California Attorney General Kamala Harris late Thursday granted conditional approval of Daughters of Charity Health System’s deal to transfer control of its six ailing hospitals, including two in Los Angeles County, to New York private investment firm BlueMountain Capital Management, along with a long list of conditions.
The deal is “the largest and most complex nonprofit hospital transaction in California history,” wrote Harris’s office in a statement. It added that if both parties agree to her conditions, the health system, which is hemorrhaging millions of dollars a year, could be saved from bankruptcy.
Daughters of Charity owns St. Francis Medical Center in Lynwood and St. Vincent Medical Center just west of downtown Los Angeles.
The deal includes a 15-year management agreement with BlueMountain subsidiary Integrity Healthcare, and the investment firm paying the system $100 million upfront for the option to purchase the hospitals. BlueMountain would also loan the chain $150 million, according to the agreement, and $180 million “must be invested”’ in improvements at the hospitals.
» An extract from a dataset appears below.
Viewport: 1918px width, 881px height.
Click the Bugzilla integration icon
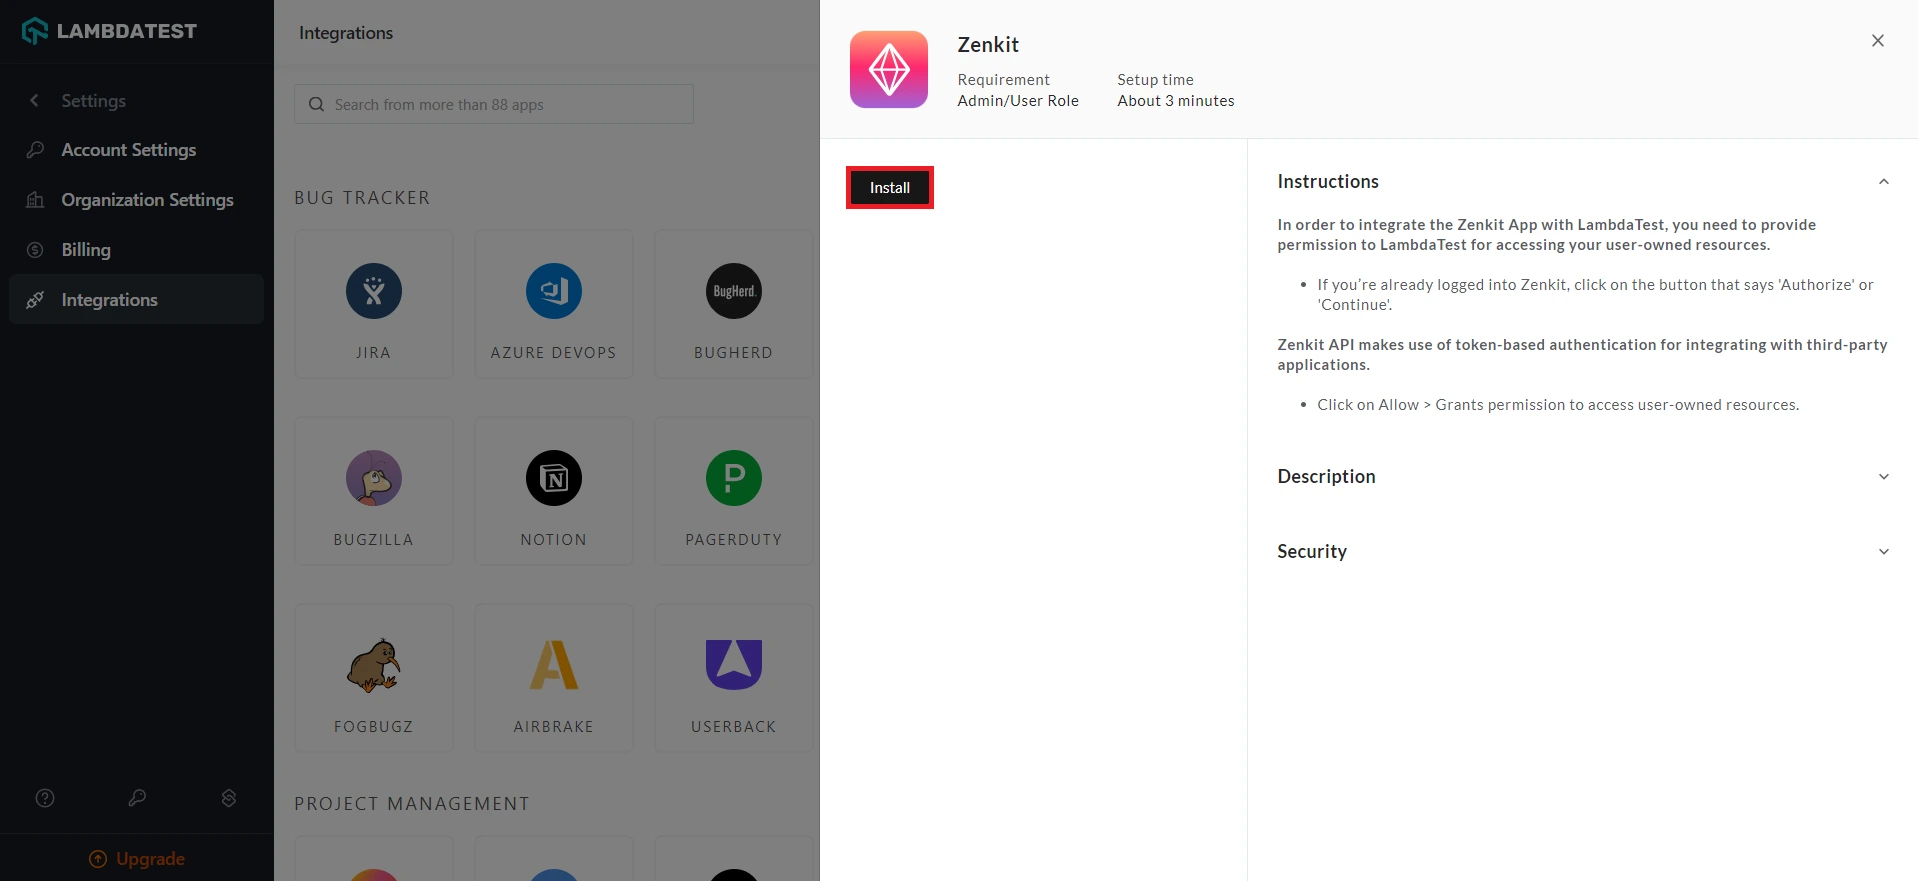pyautogui.click(x=373, y=478)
The deal would allow BlueMountain to keep the chain as a nonprofit for up to 15 years before it would have to decide whether to buy the system.
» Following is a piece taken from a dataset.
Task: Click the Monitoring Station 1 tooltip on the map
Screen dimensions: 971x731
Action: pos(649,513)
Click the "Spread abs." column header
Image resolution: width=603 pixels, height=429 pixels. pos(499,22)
When Harris approved a previous deal between the Daughters of Charity and Prime Healthcare earlier this year, tacking on a stringent set of conditions, Prime balked and pulled out.
The Ontario hospital operator later filed a lawsuit against Harris, claiming she’d treated it unfairly with “onerous and unprecedented” stipulations, which Harris later told the San Jose Mercury News were “unique and tailored to Prime.’’ It remains to be seen whether this new approval and set of conditions are similar enough to the Prime deal to quash that suit.
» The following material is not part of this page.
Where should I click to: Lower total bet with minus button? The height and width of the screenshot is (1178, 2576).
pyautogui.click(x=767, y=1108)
Service Employees International Union-United Healthcare Workers West, a labor union that had vehemently opposed the sale to Prime, issued a statement Thursday commending the Harris’s conditions and urging BlueMountain to accept them.
However, others have voiced concern about the investment firm’s motives in taking over a chain of nonprofit hospitals as well as the deal structure, which includes setting up a separate nonprofit for the hospitals that a BlueMountain subsidiary will be paid to manage.
BlueMountain said in a statement Thursday it had just received the Attorney General’s decision and is reviewing its terms.